The bankruptcy filing goes on to argue that Rogoff clearly knew what was going on.
“In fact,” it says, “Rogoff’s intentional failure or even here negligence as an officer/owner to learn of and prevent fraudulent or deceitful conduct can create liability.”
Due to Rogoff’s action, M&M owner Mark Miller says his company lost almost $450,000 it paid out in wages to workers on the printing plant project and for materials and other costs.
Miller has been an angry man since finding out last year that the millionairess who’d hired his company for a big project was about to leave him holding the bag. Rogoff, however, quickly moved on.
When she left the ADN in bankruptcy, the Campbell Lake resident somehow managed to take with her the website “Arctic Now.” The Arctic focused, news operation was built and staffed by the ADN as Rogoff’s pet project.
She has harbored an Arctic passion since her father, the late Mortimer Rogoff, helped pioneer the satellite navigation system that guided the first and only, ice-breaker-equipped oil tanker , the SS Manhattan, through the Northwest Passage in 1969.

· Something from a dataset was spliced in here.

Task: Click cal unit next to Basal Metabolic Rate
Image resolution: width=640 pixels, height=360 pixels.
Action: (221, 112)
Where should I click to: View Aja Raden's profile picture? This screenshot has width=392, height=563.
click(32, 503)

As the majority owner of AlaskaDispatch.com, Rogoff hosted several “Arctic Imperative Summits” at the Alyeska Resort in Girdwood. They allowed her to hobnob with dignitaries and Arctic interested businesses from around the world at AlaskaDispatch expense.
In 2013, she joined former of Iceland President Ólafur Ragnar Grímsson, and former Premier of Greenland Kuupik Kleist and others in forming Arctic Circle, an international organization to promote discussion of Arctic development. Rogoff heads the Circle’s advisory board.
The Circle hosts an annual assembly in Reykjavik in October. It is a little off-season bonanza for Iceland tourism. The Anchorage Dispatch News under Rogoff’s ownership hosted a Circle summit on Arctic shipping and ports in Anchorage in 2015.
Since giving up the ADN, Rogoff has used Arctic Now and later Arctic Today as her platform to continue in a role as the voice of Alaska on the global Arctic stage.
Her biography for a spring lecture at American University in Washington, D.C. offers this:
“If global warming has a ground zero, Alice Rogoff believes it is Alaska. Global warming is happening twice as fast in Alaska as in the lower 48 states. Glaciers are melting at record speeds, the sea level is rising, and coastlines are retreating, causing villages perched on the ocean’s edges to become flooded and uninhabitable. In addition, expanded shipping channels are opening and China is announcing plans to build a Polar Silk Road. Rogoff, who has been active in Alaskan affairs for nearly a quarter century, will describe why polar issues have become her—and our—urgent priority.
“Alice Rogoff is an American publisher, business executive, philanthropist, and arts patron. She has been assistant to the director of the OMB and to the chairman of The Washington Post. After serving as CFO of U.S. News and World Report, she became active in publishing in Alaska. Rogoff is a licensed pilot who travels widely in Alaska. She is a graduate of Connecticut College and holds an MBA from Harvard Business School.”